The letter directed me to a website, workforstudents.com, that I remembered seeing plastered around my campus down in Richmond, Virginia. On the site I filled out a very basic application. The sheet said that I was to call to set up an appointment; to my surprise they called me the next day. I set up an appointment (we needed to allot over 90 minutes to the interview, which surprised me, but what the heck, no other job leads had been promising.) With plenty of time to spare, I arrived at the Falls Church headquarters on Columbia Pike and headed to the proper room.

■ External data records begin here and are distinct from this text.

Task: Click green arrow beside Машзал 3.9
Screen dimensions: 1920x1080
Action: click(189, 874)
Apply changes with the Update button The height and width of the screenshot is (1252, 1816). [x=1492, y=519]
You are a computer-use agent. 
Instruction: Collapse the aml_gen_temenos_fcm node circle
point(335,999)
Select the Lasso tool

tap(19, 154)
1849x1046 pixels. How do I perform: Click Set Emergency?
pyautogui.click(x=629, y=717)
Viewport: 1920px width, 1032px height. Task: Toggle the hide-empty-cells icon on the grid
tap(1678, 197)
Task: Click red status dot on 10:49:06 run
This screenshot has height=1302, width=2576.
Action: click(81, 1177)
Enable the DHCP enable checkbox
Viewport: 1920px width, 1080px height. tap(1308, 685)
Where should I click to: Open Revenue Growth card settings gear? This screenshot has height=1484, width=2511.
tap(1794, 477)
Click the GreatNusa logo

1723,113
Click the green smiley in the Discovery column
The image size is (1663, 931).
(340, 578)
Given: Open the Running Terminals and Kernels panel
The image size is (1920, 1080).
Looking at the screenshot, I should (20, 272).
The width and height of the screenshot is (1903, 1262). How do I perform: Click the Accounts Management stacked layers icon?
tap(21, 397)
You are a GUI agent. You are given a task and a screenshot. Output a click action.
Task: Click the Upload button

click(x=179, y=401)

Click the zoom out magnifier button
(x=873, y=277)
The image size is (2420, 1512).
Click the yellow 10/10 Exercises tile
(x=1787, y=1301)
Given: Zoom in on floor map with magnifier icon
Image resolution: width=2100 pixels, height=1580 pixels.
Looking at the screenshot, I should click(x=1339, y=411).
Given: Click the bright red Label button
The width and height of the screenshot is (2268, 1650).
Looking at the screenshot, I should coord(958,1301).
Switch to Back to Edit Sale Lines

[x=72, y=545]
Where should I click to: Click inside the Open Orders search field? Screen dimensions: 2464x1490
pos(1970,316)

The setting was a tad unexpected; I was in a cramped and rather cluttered lobby with folding chairs around the perimeter and trophies in a corner--of course, the obligatory motivational poster ("Teamwork") decorated the far wall. A number of other students, less well-dressed than me, were seated filling out a basic questionaire, along with some older folks who I figured were hurting from the economy and were willing to give the job (which I still had little concrete ideas about what it was) a chance. We were treated to some poor music coming from a boombox in the corner while we waited and the place filled up with applicants (some people in jeans; I mean, seriously, no one will take you seriously dressed like that, so why bother wasting 90 minutes?) Three of us were shepherded into an adjacent room at a time for "pre-screenings", basically elaborating on the content of the paperwork we filled out. The district manager who talked to us acted something like a robot, mechanically calling out names and remembering them almost immediately. I still can't be sure he wasn't at least part machine, or just trying out for the new Terminator movie.